The project partners said they expect to announce more sales agreements in the coming months, but have not decided how much of their total production they will commit to contracts.
Shell is looking to increase its LNG volumes by 20% to 30% by the end of the decade and leads the LNG Canada project under construction in B.C. According to a report by Reuters, that project would produce 14 million metric tons of LNG a year with shipments beginning in 2025.
A Boost for Clean Energy
LNG is natural gas that is super-cooled to a liquid state, making it easier to transport and store. It is in high demand from Asia to replace coal, which creates higher emissions. But an expected ramp-up in global LNG production risks creating a supply glut after 2025, the International Energy Agency said in October.
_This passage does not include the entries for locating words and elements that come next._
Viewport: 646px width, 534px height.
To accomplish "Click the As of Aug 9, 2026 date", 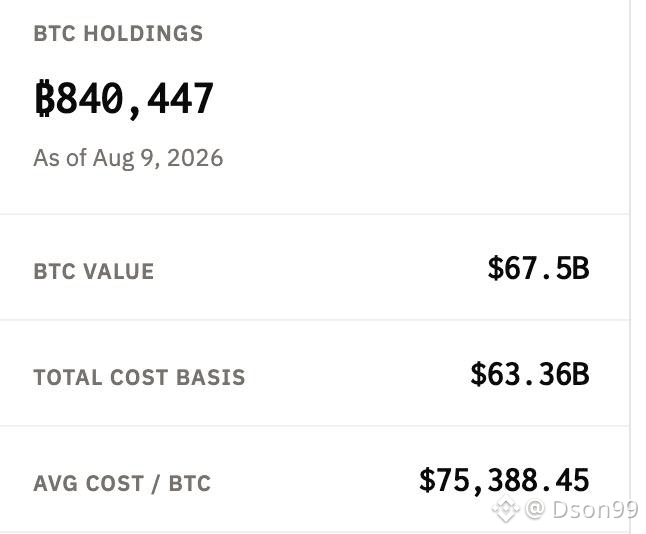I will (x=128, y=158).
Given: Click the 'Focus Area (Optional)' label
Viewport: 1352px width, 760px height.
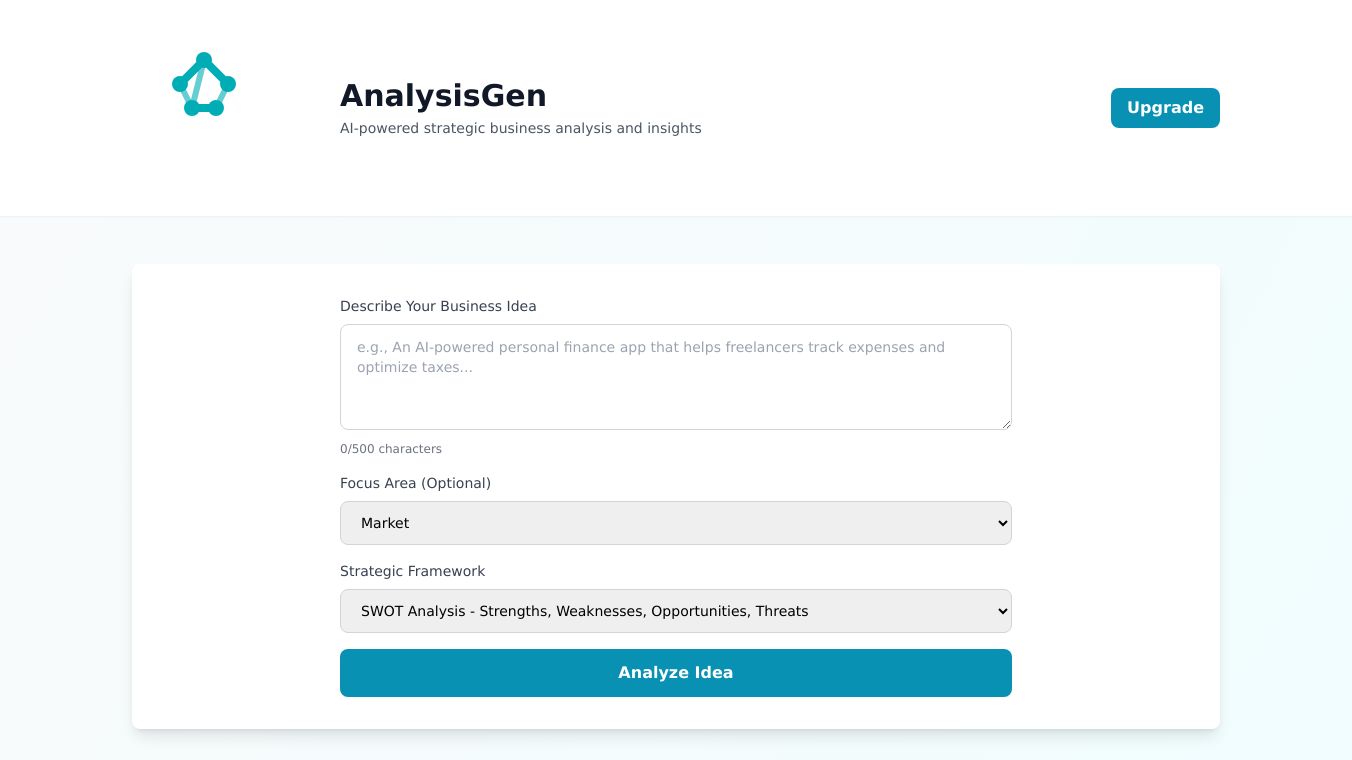Looking at the screenshot, I should click(415, 483).
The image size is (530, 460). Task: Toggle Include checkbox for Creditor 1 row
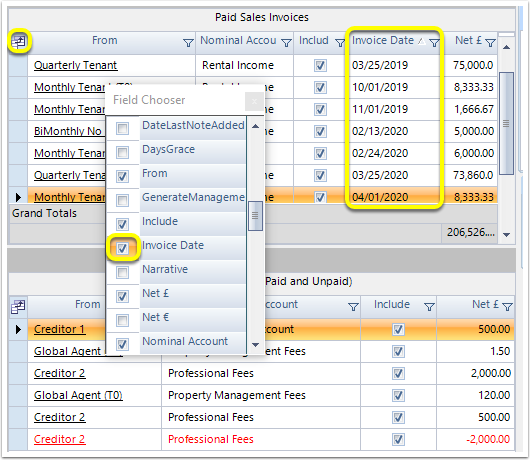click(398, 329)
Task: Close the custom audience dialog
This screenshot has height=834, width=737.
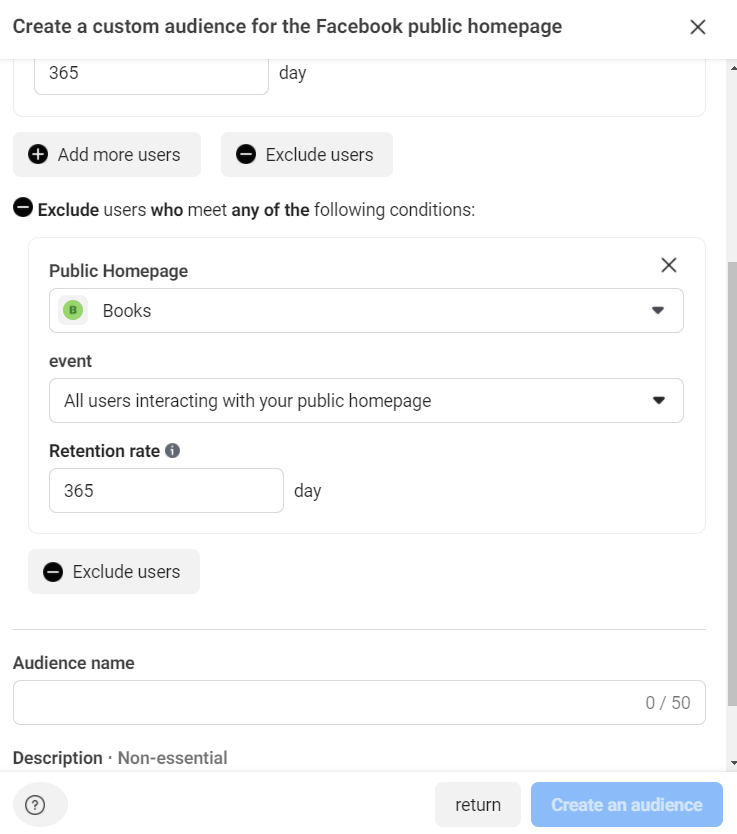Action: pos(698,27)
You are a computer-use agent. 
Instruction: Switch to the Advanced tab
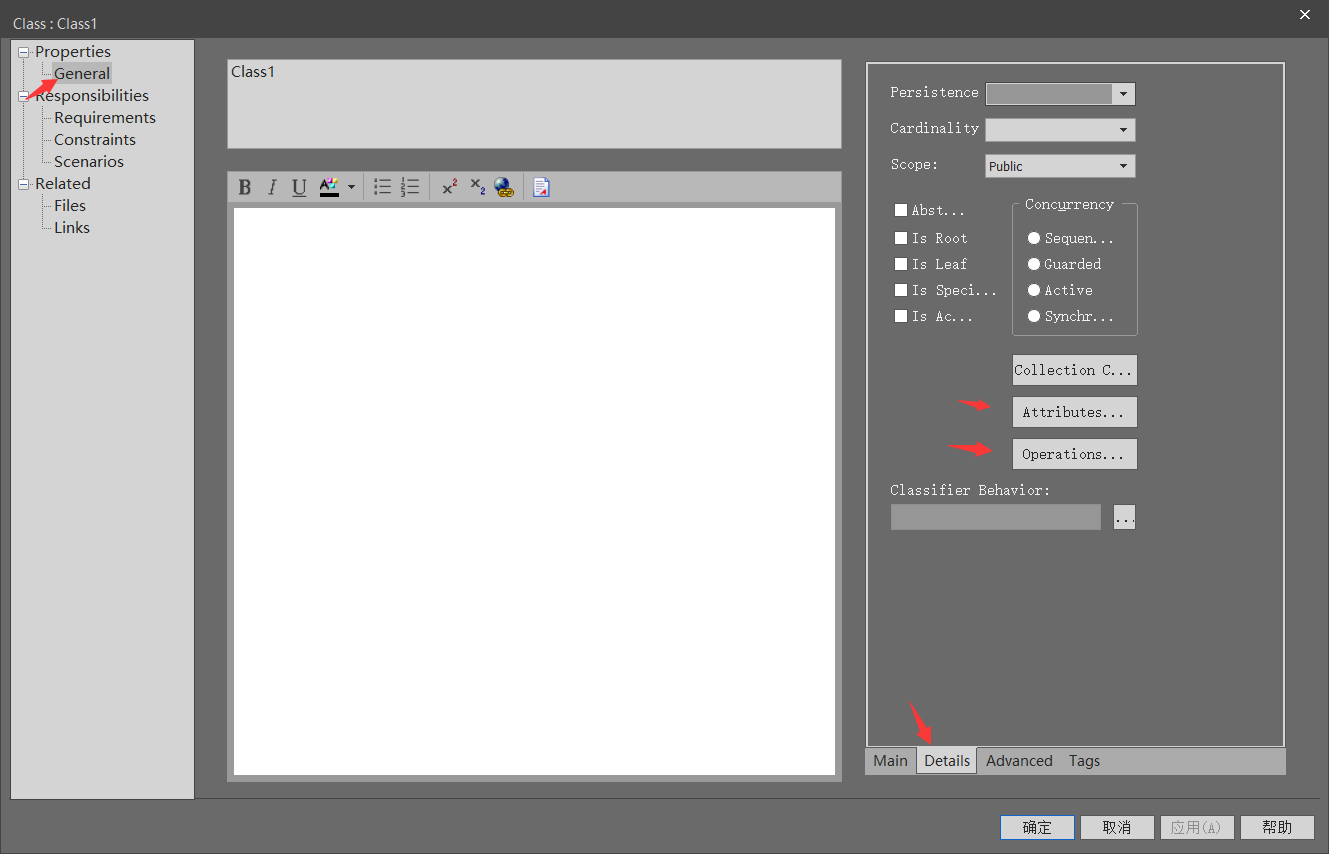point(1018,760)
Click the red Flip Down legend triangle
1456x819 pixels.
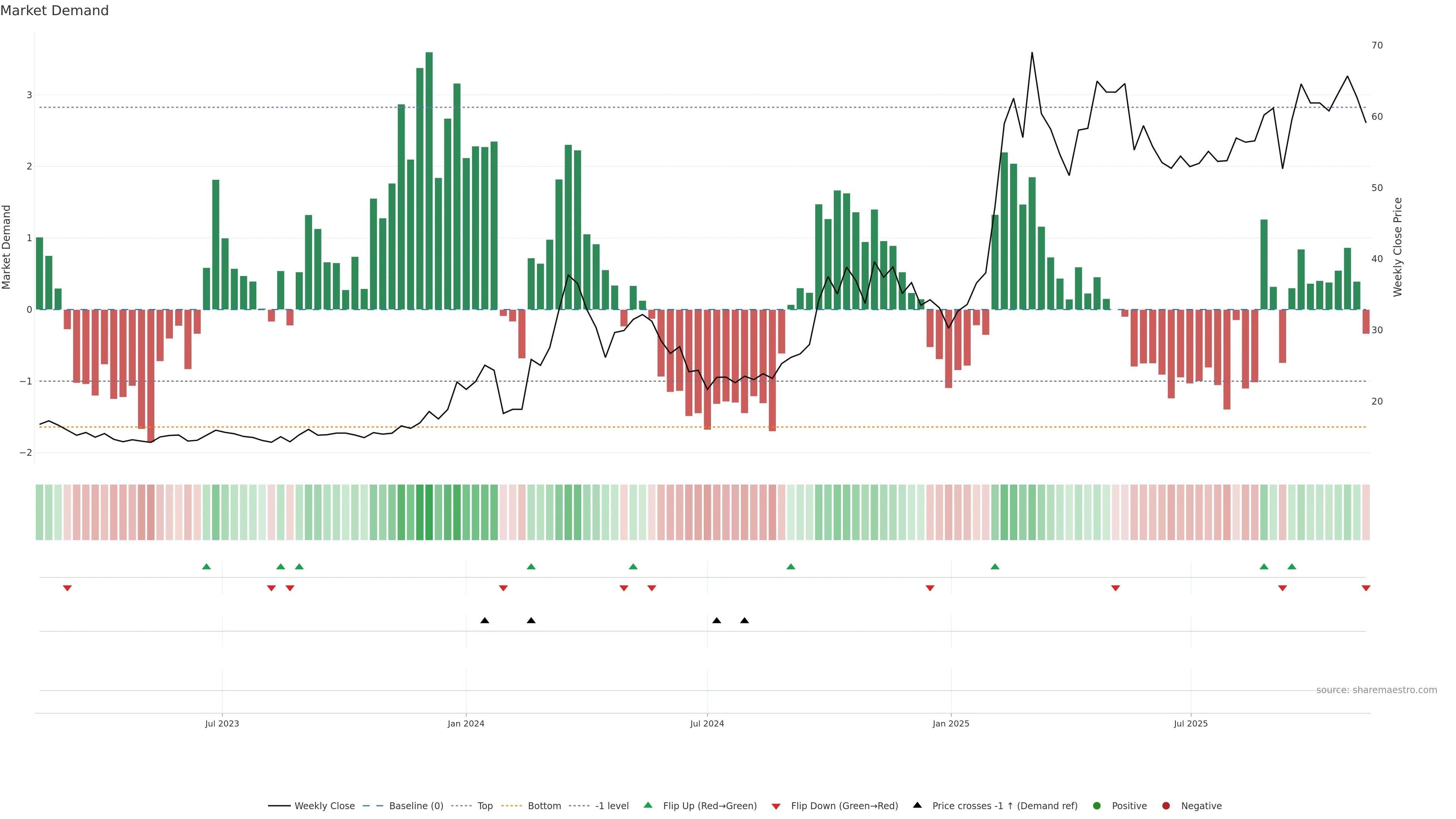click(776, 806)
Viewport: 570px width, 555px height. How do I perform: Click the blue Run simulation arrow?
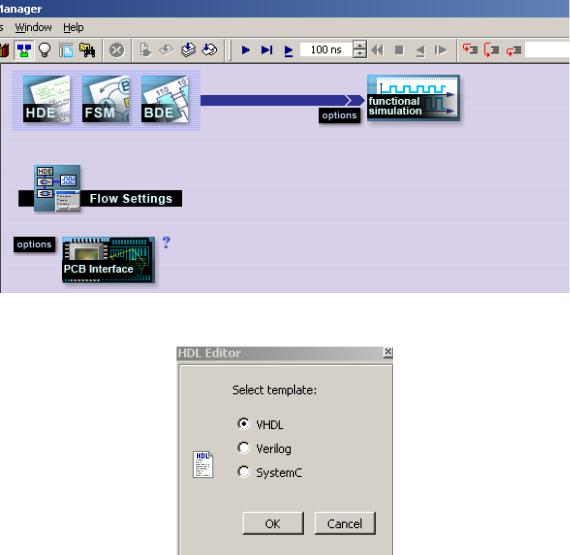[245, 50]
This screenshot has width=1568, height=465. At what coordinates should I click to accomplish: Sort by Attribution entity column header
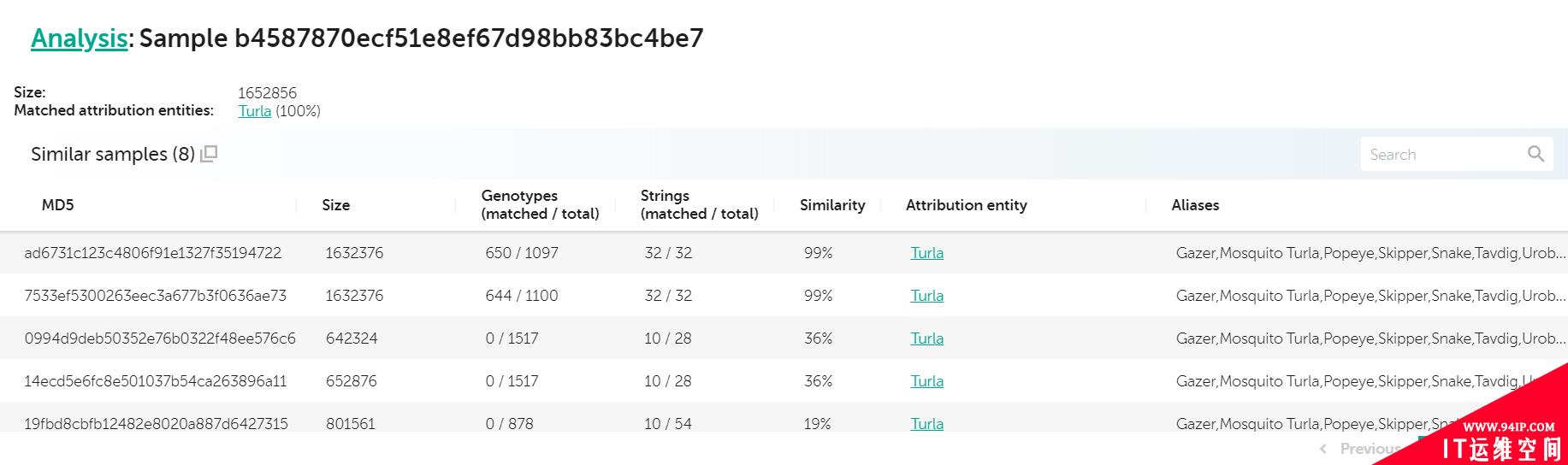click(967, 205)
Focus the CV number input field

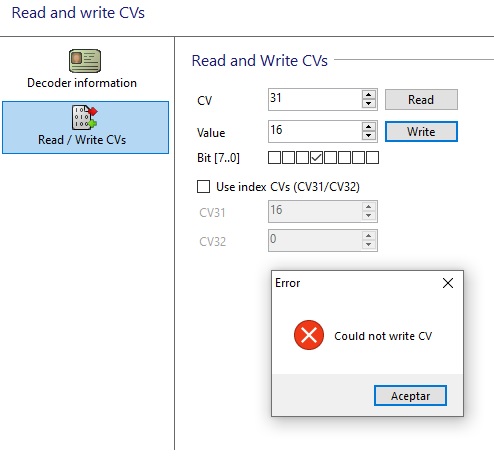(x=315, y=99)
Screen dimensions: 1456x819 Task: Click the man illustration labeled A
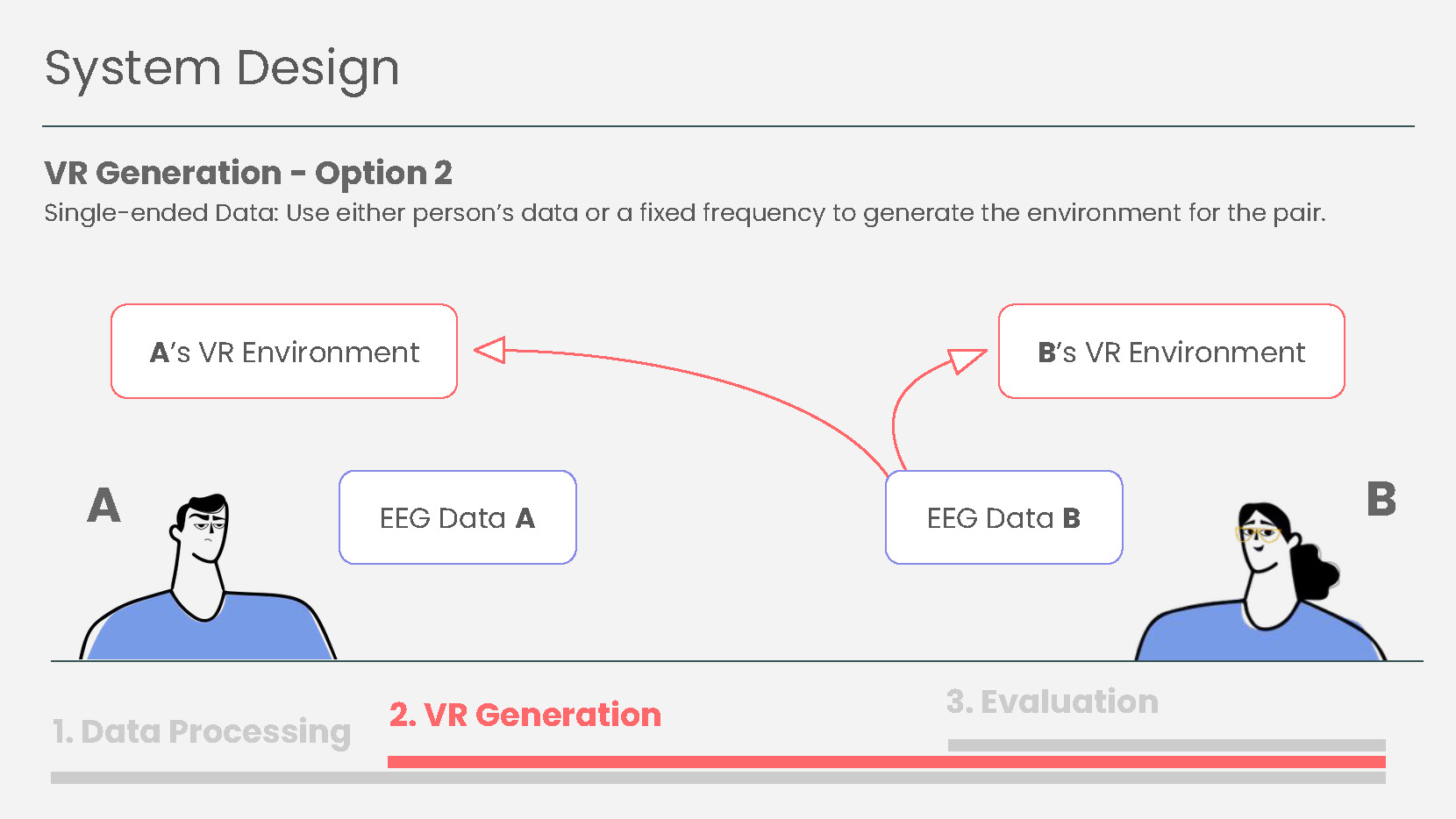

Ksi Lisims LNG aims to be a net-zero emissions project by 2030, as required by the B.C. government. It plans to run on hydro-generated electricity and offset any remaining emissions through carbon credits or other measures.
The project is also expected to bring economic benefits to the Nisga’a Nation, a self-governing Indigenous group that owns the land where the project would be located. The Nisga’a Nation said the project would create jobs, revenue and opportunities for its members and other Indigenous communities.
The deal between Shell and Ksi Lisims LNG is a sign of confidence in Canada’s LNG industry, which has faced delays and cancellations due to low prices, environmental opposition and regulatory uncertainty.
Canada has a competitive advantage in the global LNG market, as it has abundant natural gas resources, a relatively short shipping distance to Asia, and a strong commitment to environmental and social responsibility.
The deal also shows that Shell, one of the world’s largest oil and gas companies, is serious about its transition to cleaner energy sources, as it faces pressure from investors and activists to reduce its carbon footprint.
By investing in Canadian LNG projects, Shell is not only securing a stable supply of natural gas for its customers, but also supporting a sustainable, clean-energy future for the planet.